▶ _EXERCISE BRIEF_: Copy the lines running from the one that contains "You are a computer-use" through the end of the lines, both ends included, and leave the pictures out of your copy.
++++
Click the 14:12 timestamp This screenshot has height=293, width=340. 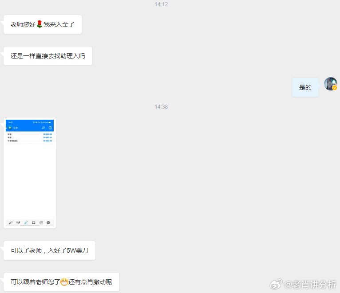tap(161, 4)
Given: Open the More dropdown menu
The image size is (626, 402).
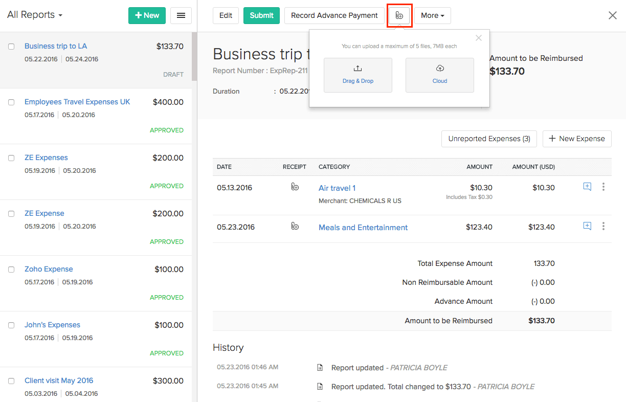Looking at the screenshot, I should [x=432, y=15].
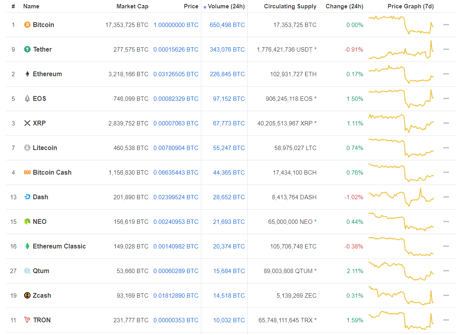Expand more options for the EOS row
459x335 pixels.
pyautogui.click(x=446, y=98)
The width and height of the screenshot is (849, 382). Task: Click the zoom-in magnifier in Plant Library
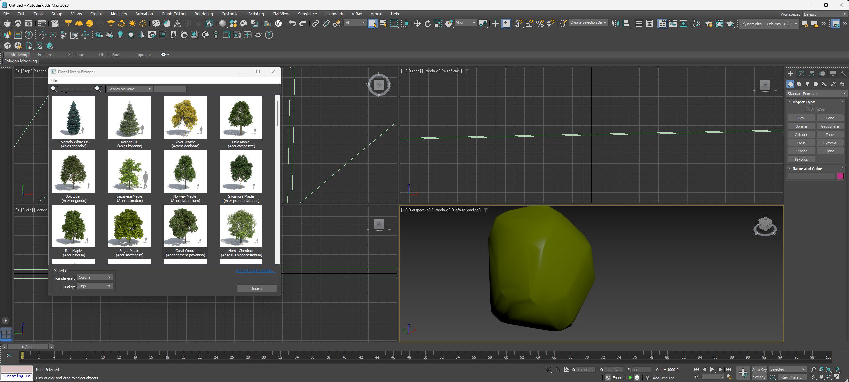tap(98, 89)
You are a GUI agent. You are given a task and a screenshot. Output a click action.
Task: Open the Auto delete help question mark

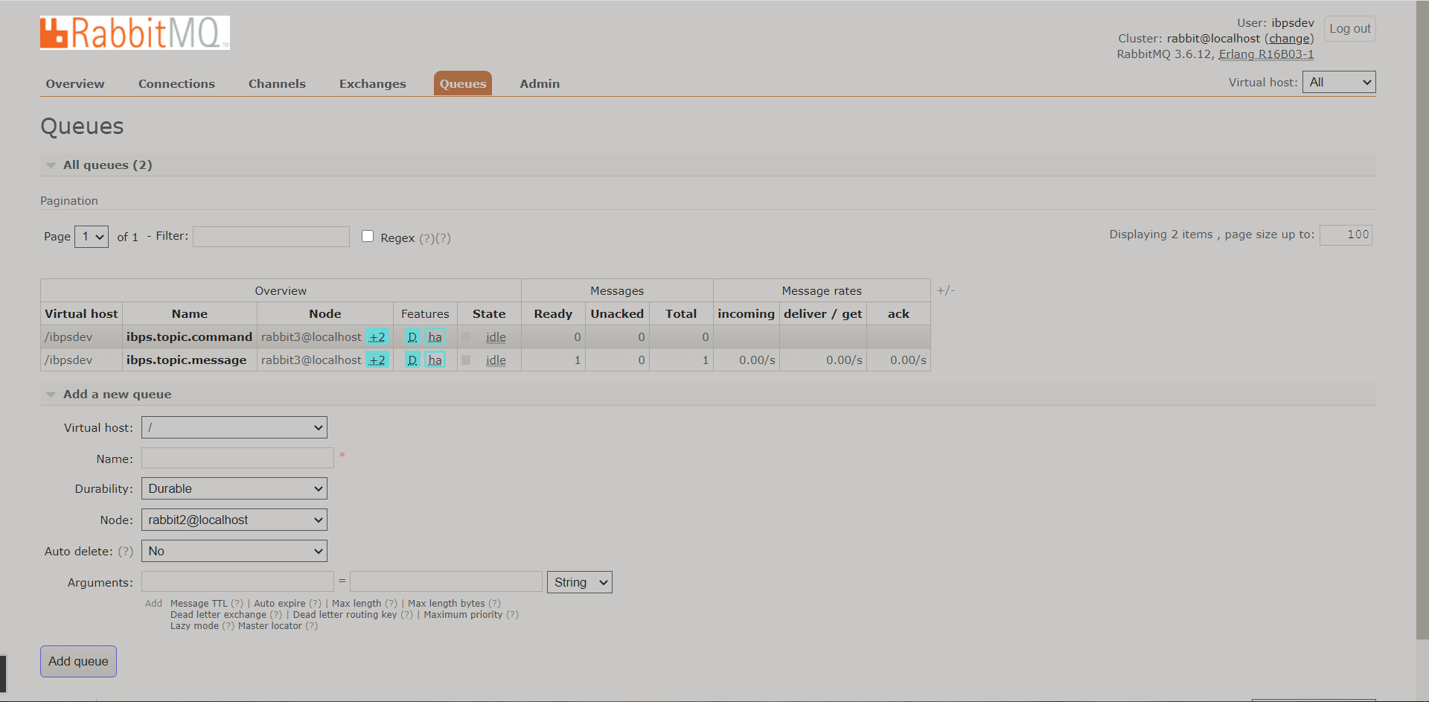[x=126, y=552]
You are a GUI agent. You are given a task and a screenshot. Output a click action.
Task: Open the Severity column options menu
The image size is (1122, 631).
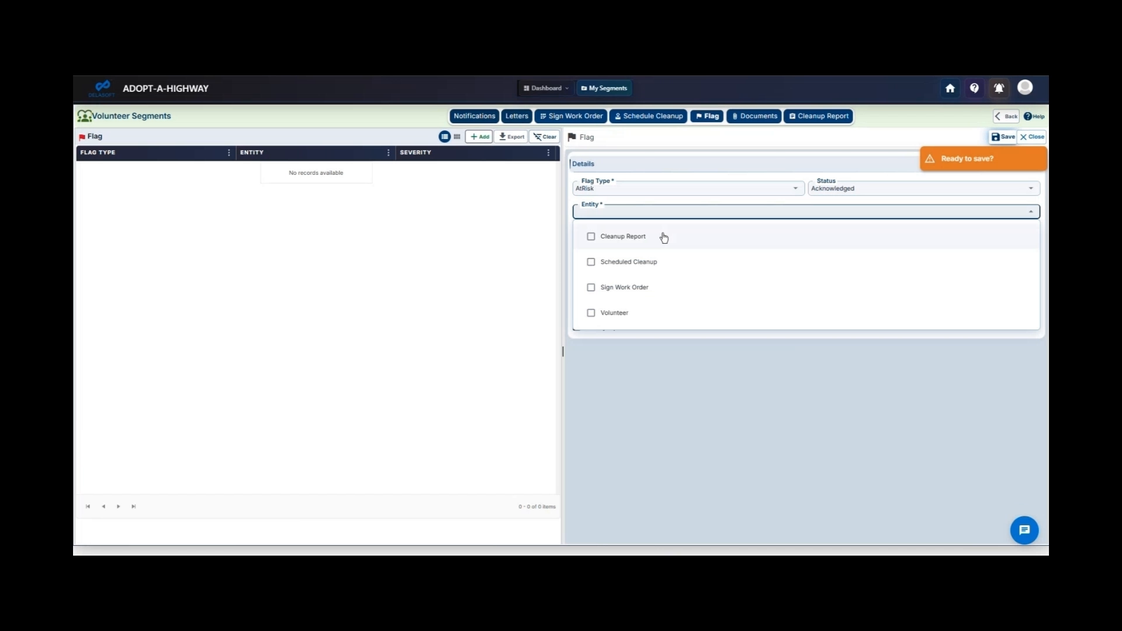pos(548,152)
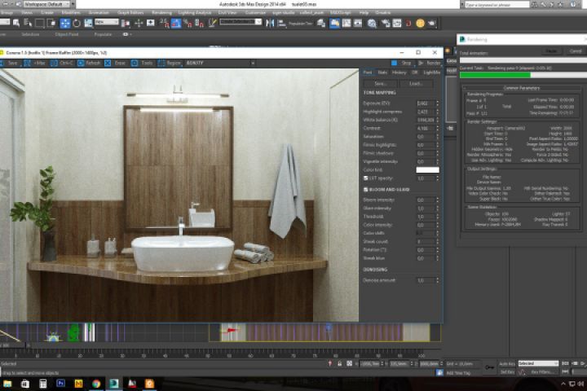Image resolution: width=587 pixels, height=391 pixels.
Task: Toggle the Auto Key button
Action: coord(505,363)
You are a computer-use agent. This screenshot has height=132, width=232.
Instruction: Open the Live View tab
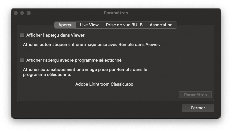(x=89, y=25)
++++
▶ _SOLUTION TO THIS PROBLEM_:
You are a computer-use agent. This screenshot has height=132, width=232.
Instruction: Open the Live View tab
(x=89, y=25)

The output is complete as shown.